We're headed to Alberta in March! We have two wooden bow workshops & arrow workshops in both Edmonton (March 8-10; 11) and Calgary (March 28; 29-31). We're excited to get to teach in a new province. We're receiving lots of interest, which is encouraging. Please register now to hold your place: http://www.ravenbeak.com/registration.html.
For years I have been insistent that the three essential tools in bow making were the hatchet, rasp, and scraper.
I would now like to add spokeshave to the list.
During a workshop in the fall one fellow brought his spokeshave with him to the workshop. I was a bit hesitant at first because in the past I have found the bladed tools (spokeshave and drawknife) to be overly sensitive to changing grain direction and knots. Of which yew wood has lots of both.
The advantage to the spokeshave is that it is so easy on the body to work with. Using both hands with the bow clamped securely there is very little fatigue to the bowyer. Which is great after spending many hours rasping. I still find there to be many situations where it isn't the right fit, but when the wood is fairly straight and you are working down to the line, it is now the go to tool.
I purchased a Veritas brand from Lee Valley tools and haven't looked back. The feedback from others using them at workshops has been great, especially when the forearms are sore and weak from hatcheting and rasping. We will be picking up a couple more to have on hand for the upcoming year.
They should be kept very sharp and with the guide set very low, so they only take off thin thin shavings, and use many light strokes to make progress.

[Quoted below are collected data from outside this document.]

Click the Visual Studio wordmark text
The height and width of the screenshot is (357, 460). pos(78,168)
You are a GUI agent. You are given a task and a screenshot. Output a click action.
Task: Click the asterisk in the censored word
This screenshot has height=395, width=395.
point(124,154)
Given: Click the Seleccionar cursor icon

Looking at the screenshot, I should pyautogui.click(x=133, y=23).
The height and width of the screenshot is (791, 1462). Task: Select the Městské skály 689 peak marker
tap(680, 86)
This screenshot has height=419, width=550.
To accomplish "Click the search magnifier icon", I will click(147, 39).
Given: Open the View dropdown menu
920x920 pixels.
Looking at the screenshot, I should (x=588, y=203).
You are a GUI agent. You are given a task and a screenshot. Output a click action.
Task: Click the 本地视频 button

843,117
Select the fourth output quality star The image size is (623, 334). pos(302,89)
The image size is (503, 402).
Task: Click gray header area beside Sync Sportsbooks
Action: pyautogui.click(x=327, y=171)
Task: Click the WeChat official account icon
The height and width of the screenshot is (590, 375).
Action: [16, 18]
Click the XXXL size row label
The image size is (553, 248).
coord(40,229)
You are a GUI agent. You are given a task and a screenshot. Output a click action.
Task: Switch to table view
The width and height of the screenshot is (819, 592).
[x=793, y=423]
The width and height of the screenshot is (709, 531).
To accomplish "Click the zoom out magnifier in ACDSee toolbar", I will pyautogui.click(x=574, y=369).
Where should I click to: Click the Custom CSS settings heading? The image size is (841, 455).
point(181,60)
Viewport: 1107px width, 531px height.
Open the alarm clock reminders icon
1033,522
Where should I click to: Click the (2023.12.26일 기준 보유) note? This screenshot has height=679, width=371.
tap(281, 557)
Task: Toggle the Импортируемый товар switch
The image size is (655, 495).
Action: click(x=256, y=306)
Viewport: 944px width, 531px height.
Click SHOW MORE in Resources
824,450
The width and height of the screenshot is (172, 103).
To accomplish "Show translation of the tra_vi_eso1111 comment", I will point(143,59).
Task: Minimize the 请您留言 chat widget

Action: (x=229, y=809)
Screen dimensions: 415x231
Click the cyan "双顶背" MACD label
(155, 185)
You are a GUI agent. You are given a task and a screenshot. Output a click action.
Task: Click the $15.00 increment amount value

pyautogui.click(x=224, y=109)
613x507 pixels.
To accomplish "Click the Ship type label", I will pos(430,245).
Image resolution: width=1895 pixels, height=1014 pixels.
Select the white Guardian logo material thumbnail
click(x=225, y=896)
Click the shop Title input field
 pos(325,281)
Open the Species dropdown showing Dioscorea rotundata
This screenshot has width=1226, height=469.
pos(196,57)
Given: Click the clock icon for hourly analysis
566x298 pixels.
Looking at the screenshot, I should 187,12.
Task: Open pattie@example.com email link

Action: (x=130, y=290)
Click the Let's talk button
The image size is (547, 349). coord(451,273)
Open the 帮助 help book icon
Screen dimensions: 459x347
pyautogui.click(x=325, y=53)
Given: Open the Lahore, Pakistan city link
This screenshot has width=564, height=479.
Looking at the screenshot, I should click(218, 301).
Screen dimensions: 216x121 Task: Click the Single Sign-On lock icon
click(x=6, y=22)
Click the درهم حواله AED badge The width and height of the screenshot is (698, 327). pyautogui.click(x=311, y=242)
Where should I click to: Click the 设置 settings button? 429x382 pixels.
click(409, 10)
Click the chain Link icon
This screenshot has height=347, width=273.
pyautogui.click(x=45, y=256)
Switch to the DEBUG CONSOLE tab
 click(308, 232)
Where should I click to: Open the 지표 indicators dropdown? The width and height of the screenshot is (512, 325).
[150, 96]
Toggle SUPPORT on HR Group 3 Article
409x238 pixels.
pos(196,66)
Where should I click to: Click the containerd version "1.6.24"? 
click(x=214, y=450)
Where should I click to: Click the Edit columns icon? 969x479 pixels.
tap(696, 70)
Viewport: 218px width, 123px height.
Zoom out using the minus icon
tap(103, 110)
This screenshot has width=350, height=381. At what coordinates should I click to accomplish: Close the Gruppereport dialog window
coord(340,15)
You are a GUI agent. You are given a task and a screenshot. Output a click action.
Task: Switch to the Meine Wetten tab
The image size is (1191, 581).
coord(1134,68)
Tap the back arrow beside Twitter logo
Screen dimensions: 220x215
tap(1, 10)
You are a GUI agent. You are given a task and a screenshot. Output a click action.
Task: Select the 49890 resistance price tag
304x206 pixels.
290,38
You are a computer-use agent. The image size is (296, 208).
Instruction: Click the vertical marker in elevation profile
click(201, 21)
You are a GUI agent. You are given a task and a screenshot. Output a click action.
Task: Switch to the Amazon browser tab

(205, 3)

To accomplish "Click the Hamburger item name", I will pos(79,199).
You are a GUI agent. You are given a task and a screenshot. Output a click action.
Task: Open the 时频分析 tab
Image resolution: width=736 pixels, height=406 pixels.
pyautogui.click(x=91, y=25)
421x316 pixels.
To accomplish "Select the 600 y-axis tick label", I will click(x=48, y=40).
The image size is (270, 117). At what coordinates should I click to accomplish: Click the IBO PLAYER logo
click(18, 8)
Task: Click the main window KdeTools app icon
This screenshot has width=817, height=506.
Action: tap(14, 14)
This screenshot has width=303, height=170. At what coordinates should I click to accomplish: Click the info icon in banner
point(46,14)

On the downside it can be easy to not realize how much wood is being removed and go beyond what is desired. It can also be challenging to keep perspective and ratio on the wood when it is clamped to the bench. So, it is a very effective tool for the bowyer, but it also needs to be treated with respect as it can remove too much without due care.
Our latest custom yew bow has left the shop, headed for LA. Berkilak - 43# @ 26"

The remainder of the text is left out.